Konference: 2015 40th Congress ESMO a 18th ECCO - účast ČR
Kategorie: Gastrointestinální nádory
Téma: Postery
Číslo abstraktu: P332/2370
Autoři: Prof. M.D. Alexandria T. Phan; Prof. M.D. Martyn E. Caplin, FRCP; Prof. Dr. Marianne E. Pavel, M.D.; Prof. M.D. Jaroslaw B. Cwikla; M.D. Markus Raderer; MUDr. Eva Sedláčková, MBA; Prof. M.D. Guillaume Cadiot, Ph.D.; MD Edward M. Wolin; MD Jaume Capdevila; M.D. Lucy R. Wall ; M.D. Guido Rindi, Ph.D.; Alison Langley; Edda Gomez-Panzani; Prof. M.D. Philippe B. Ruszniewski
Background: In the CLARINET study (NCT00353496), progression-free survival (PFS) of patients with metastatic pancreatic and intestinal neuroendocrine tumours (NETs) was significantly increased with lanreotide Autogel (Depot in USA) 120mg vs placebo (hazard ratio [HR] for progressive disease [PD]/death 0.47 [95% confidence interval CI: 0.30, 0.73]). We now present detailed analysis of the safety and tolerability data from CLARINET evaluating the relative risk of adverse events.

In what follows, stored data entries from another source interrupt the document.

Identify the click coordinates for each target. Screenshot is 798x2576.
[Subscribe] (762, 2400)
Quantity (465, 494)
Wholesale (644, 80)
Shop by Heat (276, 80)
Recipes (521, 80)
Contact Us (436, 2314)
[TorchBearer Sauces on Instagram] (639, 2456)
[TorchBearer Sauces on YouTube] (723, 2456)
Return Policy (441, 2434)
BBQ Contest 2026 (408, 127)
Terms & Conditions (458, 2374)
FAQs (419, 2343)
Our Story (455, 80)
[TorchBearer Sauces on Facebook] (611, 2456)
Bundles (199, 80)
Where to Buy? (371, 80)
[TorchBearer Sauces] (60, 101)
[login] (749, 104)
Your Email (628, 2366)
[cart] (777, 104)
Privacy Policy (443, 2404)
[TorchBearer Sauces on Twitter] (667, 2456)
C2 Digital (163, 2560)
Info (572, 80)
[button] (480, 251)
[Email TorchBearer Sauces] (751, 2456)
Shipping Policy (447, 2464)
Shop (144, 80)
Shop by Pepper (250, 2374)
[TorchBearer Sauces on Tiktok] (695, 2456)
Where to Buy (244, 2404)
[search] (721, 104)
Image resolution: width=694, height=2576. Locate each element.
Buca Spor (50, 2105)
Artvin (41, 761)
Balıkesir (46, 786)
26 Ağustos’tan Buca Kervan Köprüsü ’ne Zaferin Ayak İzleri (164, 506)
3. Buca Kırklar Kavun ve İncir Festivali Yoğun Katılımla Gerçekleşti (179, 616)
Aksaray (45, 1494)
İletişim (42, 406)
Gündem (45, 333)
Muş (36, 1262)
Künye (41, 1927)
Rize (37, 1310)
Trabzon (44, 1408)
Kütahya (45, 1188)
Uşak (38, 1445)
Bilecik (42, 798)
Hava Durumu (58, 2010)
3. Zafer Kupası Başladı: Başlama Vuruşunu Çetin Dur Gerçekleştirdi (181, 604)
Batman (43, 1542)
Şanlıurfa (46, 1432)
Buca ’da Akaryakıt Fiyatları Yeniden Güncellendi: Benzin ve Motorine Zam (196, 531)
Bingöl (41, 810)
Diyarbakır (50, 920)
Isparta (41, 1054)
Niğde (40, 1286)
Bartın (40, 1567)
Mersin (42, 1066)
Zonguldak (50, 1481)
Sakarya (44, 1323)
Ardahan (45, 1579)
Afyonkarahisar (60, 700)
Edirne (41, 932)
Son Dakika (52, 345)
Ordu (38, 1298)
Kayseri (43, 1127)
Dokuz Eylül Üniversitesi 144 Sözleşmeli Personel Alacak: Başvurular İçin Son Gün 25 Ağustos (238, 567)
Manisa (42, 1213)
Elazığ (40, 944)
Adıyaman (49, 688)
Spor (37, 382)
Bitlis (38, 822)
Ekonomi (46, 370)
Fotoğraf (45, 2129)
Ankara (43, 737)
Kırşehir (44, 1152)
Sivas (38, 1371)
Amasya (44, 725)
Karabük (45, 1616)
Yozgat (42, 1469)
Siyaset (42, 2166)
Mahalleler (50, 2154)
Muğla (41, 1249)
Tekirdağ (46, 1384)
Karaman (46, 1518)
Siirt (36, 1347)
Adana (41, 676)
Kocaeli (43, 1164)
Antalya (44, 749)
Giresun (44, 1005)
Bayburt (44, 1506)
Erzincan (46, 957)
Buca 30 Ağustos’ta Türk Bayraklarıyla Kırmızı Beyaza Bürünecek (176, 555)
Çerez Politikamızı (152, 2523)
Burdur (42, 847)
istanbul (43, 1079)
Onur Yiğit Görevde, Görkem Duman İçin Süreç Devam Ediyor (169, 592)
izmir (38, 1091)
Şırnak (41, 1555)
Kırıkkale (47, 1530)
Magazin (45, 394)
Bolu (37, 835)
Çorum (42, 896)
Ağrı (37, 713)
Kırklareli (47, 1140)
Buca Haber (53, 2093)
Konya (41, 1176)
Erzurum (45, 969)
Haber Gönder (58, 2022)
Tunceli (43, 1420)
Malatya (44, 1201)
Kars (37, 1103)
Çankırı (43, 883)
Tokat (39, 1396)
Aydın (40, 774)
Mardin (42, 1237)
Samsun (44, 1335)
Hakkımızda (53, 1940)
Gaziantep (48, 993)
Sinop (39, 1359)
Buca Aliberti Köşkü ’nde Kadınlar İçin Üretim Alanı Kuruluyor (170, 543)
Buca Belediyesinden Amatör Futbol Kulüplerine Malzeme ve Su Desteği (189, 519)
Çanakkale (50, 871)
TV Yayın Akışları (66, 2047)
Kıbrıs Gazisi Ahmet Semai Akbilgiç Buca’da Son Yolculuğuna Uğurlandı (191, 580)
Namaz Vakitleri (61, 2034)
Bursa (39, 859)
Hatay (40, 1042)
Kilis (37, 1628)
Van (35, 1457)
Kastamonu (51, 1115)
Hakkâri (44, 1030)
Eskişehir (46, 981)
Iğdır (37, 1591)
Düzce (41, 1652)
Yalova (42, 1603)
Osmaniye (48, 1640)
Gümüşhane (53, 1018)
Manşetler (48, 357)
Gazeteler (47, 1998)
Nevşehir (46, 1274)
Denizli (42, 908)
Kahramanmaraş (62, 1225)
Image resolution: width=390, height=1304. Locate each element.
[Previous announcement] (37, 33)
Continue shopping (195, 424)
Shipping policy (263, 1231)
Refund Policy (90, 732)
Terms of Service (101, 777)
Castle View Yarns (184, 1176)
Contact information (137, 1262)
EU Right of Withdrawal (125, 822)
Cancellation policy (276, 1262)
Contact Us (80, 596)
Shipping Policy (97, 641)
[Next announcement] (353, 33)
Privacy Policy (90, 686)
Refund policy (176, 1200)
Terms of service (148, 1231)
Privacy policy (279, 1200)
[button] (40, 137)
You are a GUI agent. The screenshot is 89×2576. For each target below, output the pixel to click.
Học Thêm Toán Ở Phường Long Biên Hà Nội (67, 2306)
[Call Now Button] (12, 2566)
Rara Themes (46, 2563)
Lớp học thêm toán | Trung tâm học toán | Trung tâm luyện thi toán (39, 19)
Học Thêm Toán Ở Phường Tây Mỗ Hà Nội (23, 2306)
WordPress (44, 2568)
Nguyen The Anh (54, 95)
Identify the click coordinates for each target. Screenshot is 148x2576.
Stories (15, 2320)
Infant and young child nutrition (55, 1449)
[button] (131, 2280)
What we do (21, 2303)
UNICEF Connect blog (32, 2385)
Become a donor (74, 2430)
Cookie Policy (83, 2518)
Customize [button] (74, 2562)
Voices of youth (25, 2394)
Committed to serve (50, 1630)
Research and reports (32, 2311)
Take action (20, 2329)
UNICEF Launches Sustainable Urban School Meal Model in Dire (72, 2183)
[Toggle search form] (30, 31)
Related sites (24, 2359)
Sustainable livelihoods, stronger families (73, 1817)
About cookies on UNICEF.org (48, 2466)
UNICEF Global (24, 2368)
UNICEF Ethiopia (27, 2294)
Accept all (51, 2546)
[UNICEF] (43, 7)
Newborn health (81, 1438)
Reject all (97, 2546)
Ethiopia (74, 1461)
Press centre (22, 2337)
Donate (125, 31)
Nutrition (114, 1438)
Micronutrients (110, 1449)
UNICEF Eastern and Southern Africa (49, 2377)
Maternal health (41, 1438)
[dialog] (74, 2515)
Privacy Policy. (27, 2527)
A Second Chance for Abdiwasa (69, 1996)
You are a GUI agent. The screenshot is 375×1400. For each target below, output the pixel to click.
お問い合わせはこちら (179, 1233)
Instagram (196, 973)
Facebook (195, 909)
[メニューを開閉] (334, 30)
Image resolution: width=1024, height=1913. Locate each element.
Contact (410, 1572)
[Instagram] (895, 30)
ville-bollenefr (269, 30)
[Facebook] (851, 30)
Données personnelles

Methods: Patients with metastatic grade 1/2 (Ki-67 <10%) non-functioning pancreatic and intestinal NETs received lanreotide Autogel 120mg (n=101) or placebo (n=103) for 96 weeks or until death/disease progression. The relative risks and 95%CIs of any adverse event occurring in ≥5% of patients in either group were calculated post hoc for lanreotide vs. placebo.
Results: The overall incidence of adverse events was similar for lanreotide- and placebo-treated patients (88% vs 90%). The most common adverse events were gastrointestinal disorders, which occurred in 67% of the lanreotide-treated group vs. 63% of the placebo-treated group (RR 1.1 [0.9, 1.3]). Of these, diarrhoea was the most common individual adverse event (35% vs 35%; RR 1.0 [0.7, 1.4]). None of the adverse events occurring in ≥5% of either group were statistically significantly different between the lanreotide and placebo treated patients when based on the RRs although the CIs for the RRs were wide in several cases (lower limit of CIs were ≤1). The most frequent adverse events in either group are shown in the Table.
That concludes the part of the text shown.